General Secretary of the Golden Dawn
- Incumbent
- Assumed office February 1993

Member of the Hellenic Parliament
- In office 28 June 2012 – 7 July 2019

Member of the Athens Council
- In office 1 January 2011 – 17 May 2012
- Succeeded by: Ioannis Vouldis

Personal details
- Born: Nikolaos G. Michaloliakos 11 December 1957 (age 68) Athens, Kingdom of Greece
- Party: Golden Dawn
- Other political affiliations: 4th of August Party (1973–1984) National Political Union (1984–1985)
- Spouse: Eleni Zaroulia
- Children: Ourania Michaloliakou
- Alma mater: National and Kapodistrian University of Athens
- Occupation: Politician

Military service
- Allegiance: Greece
- Branch/service: Hellenic Army

= Nikolaos Michaloliakos =

Greek politician (born 1957)

Nikolaos "Nikos" G. Michaloliakos (Νικόλαος (Νίκος) Γ. Μιχαλολιάκος, /el/; born 11 December 1957) is a Greek politician and neo-Nazi. He is the founder and leader of the far-right ultranationalist organisation and political party Golden Dawn. In October 2020, he and 67 other Golden Dawn leaders were found guilty of leading a criminal organisation by the Athens Appeals Court.

==Early life and education==

Michaloliakos was born in Athens in 1957. According to his party, he completed his studies at the Faculty of Mathematics of the National and Kapodistrian University of Athens.

==Political involvement==
At the age of 16, he joined the nationalist 4th of August Party of Konstantinos Plevris. He also participated in the Athens local organisation of EOKA-B. He was arrested for the first time in July 1974, during a protest outside the British embassy in Athens, against the stance of the United Kingdom toward the Turkish invasion of Cyprus. He was arrested again for assaulting journalists covering the December 1976 funeral of Evangelos Mallios, a policeman who tortured people during the Regime of the Colonels, assassinated by the terrorist group 17N, but was released. While he was in prison, Michaloliakos met the leaders of the Greek military junta of 1967–1974. After that he joined the Hellenic Army and became a commander of the Fast Attack Craft Command. He was arrested again in July 1978 and sentenced to one year imprisonment in January 1979 for illegally carrying guns and explosives. He was also dismissed from his position in the army.

After he was released, he launched the Golden Dawn magazine. The politics of the magazine were, initially, closely aligned with Nazi beliefs. The publication of the magazine ceased in April 1984, when Michaloliakos joined the National Political Union, and took over the leadership of its youth section, after a personal order of Georgios Papadopoulos. In January 1985, he broke away from the National Political Union and founded the "Popular National Movement - Golden Dawn".

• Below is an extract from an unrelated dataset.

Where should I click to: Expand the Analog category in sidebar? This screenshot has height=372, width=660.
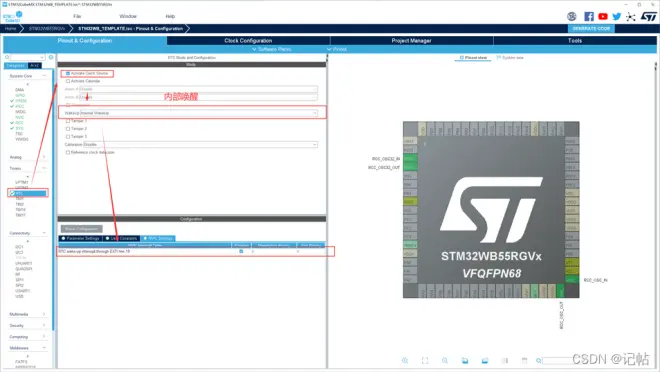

Michaloliakos remained the leader of Golden Dawn until he announced its disbandment in November 2005. He took this step due to clashes with anti-fascists. In 2005–2007, he (like most members of Golden Dawn) continued his political activity through the Patriotic Alliance. The party was reformed under his leadership in 2007.

Golden Dawn as a political party drew public attention in the 1990s and early 2000s. In May 2012, under Michaloliakos' leadership, it garnered 21 seats in Parliament during an election conducted amid Greece's severe financial crisis, and was embroiled in various controversies, attracting international attention. A particularly controversial point was Michaloliakos's denial of the existence of the gas chambers, which the Nazis used to pepetrate the Holocaust and other crimes.

==Arrest==

Following the fatal stabbing of the antifascist rapper Pavlos Fyssas on 17 September 2013 by a supporter of his party, Michaloliakos was arrested in a 28 September 2013 sweep, along with numerous other Golden Dawn leaders on the charges of allegedly being involved in a criminal organisation. The charge sheet included murder, extortion, and involvement in the disappearance of up to 100 immigrants. After 18 months of pretrial detention, the maximum allowed, Michaloliakos was released from jail and placed under house arrest. On 29 July 2015, his house arrest was lifted, but he was prohibited from leaving the Attica region.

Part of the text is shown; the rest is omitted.